Priorités importantes fixées

SKF concentre essentiellement ses efforts sur plusieurs fronts au sein de sa propre organisation internationale et en collaboration avec ses fournisseurs. En ce qui concerne ses propres activités, l’objectif de neutralité carbone fixé à l’horizon 2030 sera atteint grâce à une politique agressive d’amélioration du rendement de l’énergie et des matériaux, et à la consommation d’une énergie 100 % renouvelable. L’un des principaux défis est de ne plus recourir au gaz pour le chauffage des bâtiments et les processus de chauffage industriel en lui préférant la biomasse ou l’électrification. « Nous sommes convaincus de pouvoir relever ce défi, puisque deux de nos usines ont déjà sauté le pas et que deux autres sont en train de le faire », indique Rob Jenkinson.

Maintenant que des priorités ont été fixées pour avoir le plus grand impact possible sur la réduction de ses émissions globales, SKF se concentre sur les activités qui génèrent 10 000 tonnes de CO2, voire plus. Cela concerne les matériaux directs, ses propres activités, les transports (vers les clients et depuis les fournisseurs), l’infrastructure informatique, les matériaux indirects, les déplacements du personnel et les voyages d’affaires.
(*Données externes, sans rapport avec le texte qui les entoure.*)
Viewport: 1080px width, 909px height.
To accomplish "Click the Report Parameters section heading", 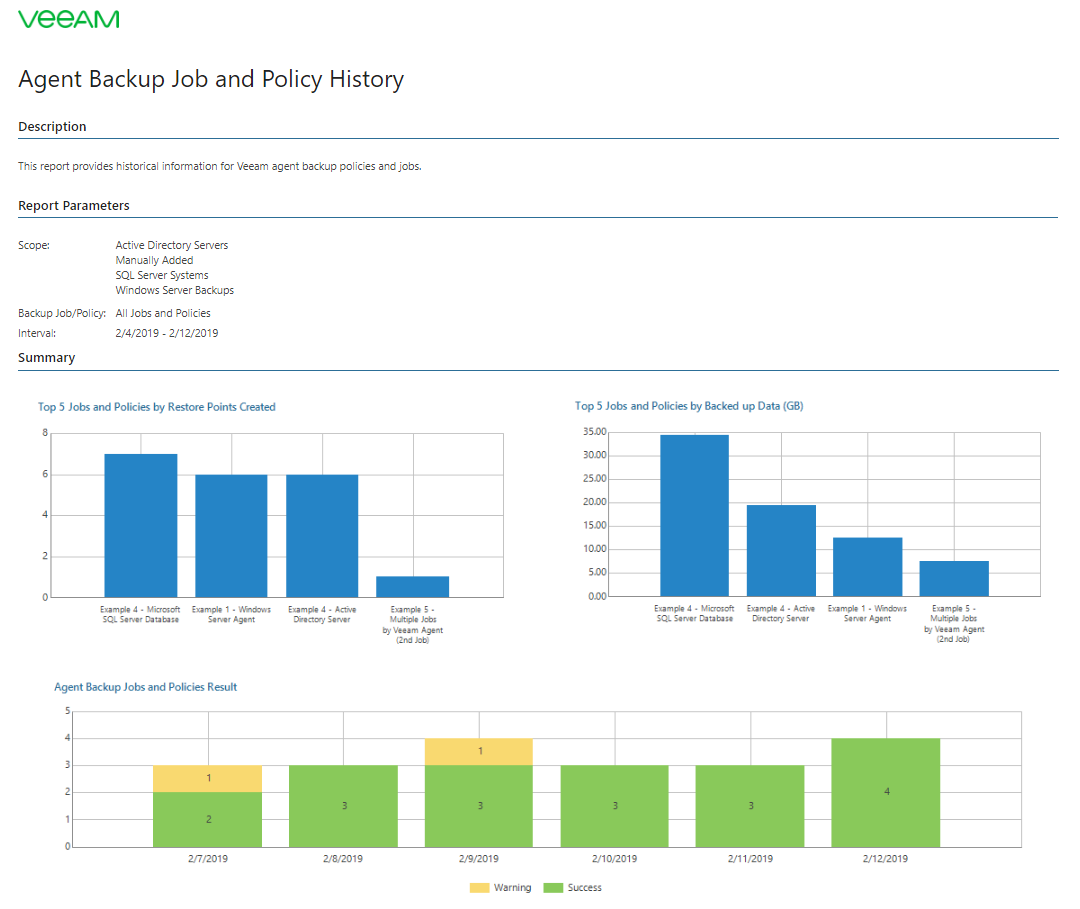I will (74, 206).
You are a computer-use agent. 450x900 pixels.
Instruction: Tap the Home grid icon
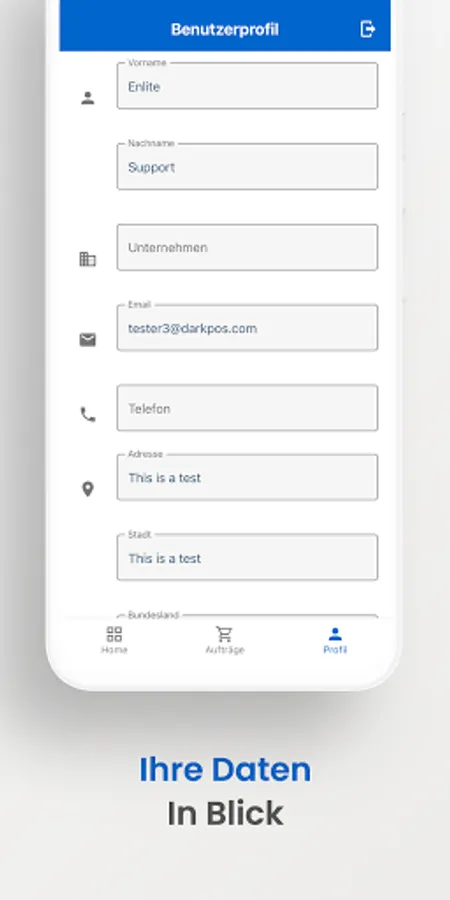[114, 634]
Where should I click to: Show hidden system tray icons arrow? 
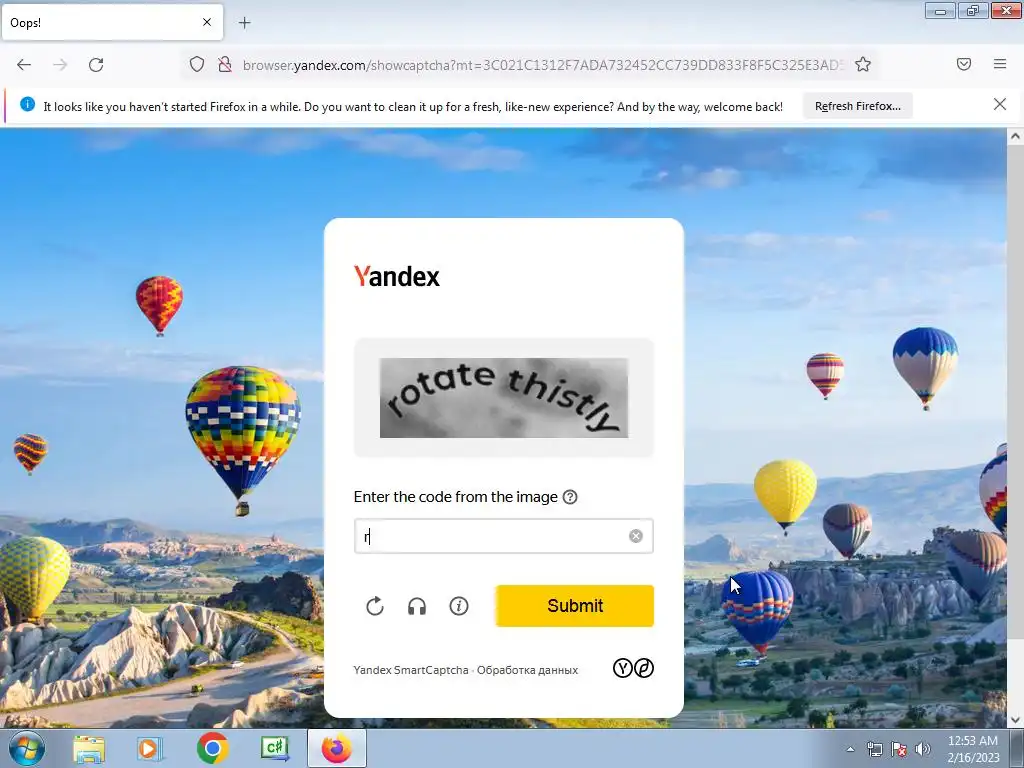click(x=850, y=749)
« Les transports sont le deuxième plus grand émetteur de gaz à effet de serre », souligne Rob Jenkinson. À cette fin, SKF évite autant que possible le recours au fret aérien et tend à prescrire la méthode de transport la plus performante. Là encore, le Groupe estime qu’une démarche collaborative sera nécessaire pour encourager le secteur des transports à procéder à des changements en profondeur.

Au moment de la célébration de son centenaire, en 2007, SKF était déjà parfaitement conscient que ses technologies pouvaient contribuer et contribuaient effectivement à économiser l’énergie de la planète. L’un de ses principaux directeurs de recherche de l’époque, Fred Lucas, l’avait bien fait remarquer : « Nous devons changer de comportement pour garantir le bien-être des générations à venir. » Ces mots sonnent toujours aussi justes aujourd’hui et l’urgence n’a jamais été aussi grande.

Comme le rappelle Rob Jenkinson, « la neutralité carbone à l’horizon 2050 paraît bien loin, et pour y arriver, il faudra relever un immense défi et investir des milliers de milliards de dollars US. » La lutte contre le changement climatique est une entreprise de taille, d’une envergure rarement rencontrée auparavant, mais SKF estime que les secteurs économiques ont l’obligation d’excéder leurs responsabilités en matière de réduction de CO2.

L'objectif zéro émission nette de GES SKF aligné sur le SBTi

SKF a adhéré à la Science Based Targets Initiative (SBTi), une initiative qui aide les entreprises à se fixer des objectifs d’émissions permettant de s’aligner sur les objectifs exhaustifs fixés par l’accord de Paris. L’objectif du Groupe est de n’émettre plus aucun GES au sein de ses activités en 2030, puis de n’en émettre plus aucun dans l’ensemble de sa chaîne d’approvisionnement à l’horizon 2050.

Ces objectifs ont été fixés par ceux-là mêmes qui seront chargés de les atteindre. Ils seront tous alignés sur ceux du SBTi et porteront sur tous les GES concernés – pas seulement le dioxyde de carbone. Par conséquent, les objectifs de SKF en matière de climat auront les mêmes définitions que celles préconisées par le SBTi.

SKF estime que les émissions générées par ses opérations, la chaîne d’approvisionnement en amont et les activités associées s’élèvent à environ 1,8 million de tonnes de CO2. La source la plus importante est liée à l’approvisionnement en matériaux directs, principalement l’acier et les composants en acier, suivie des émissions provenant des opérations et de la logistique.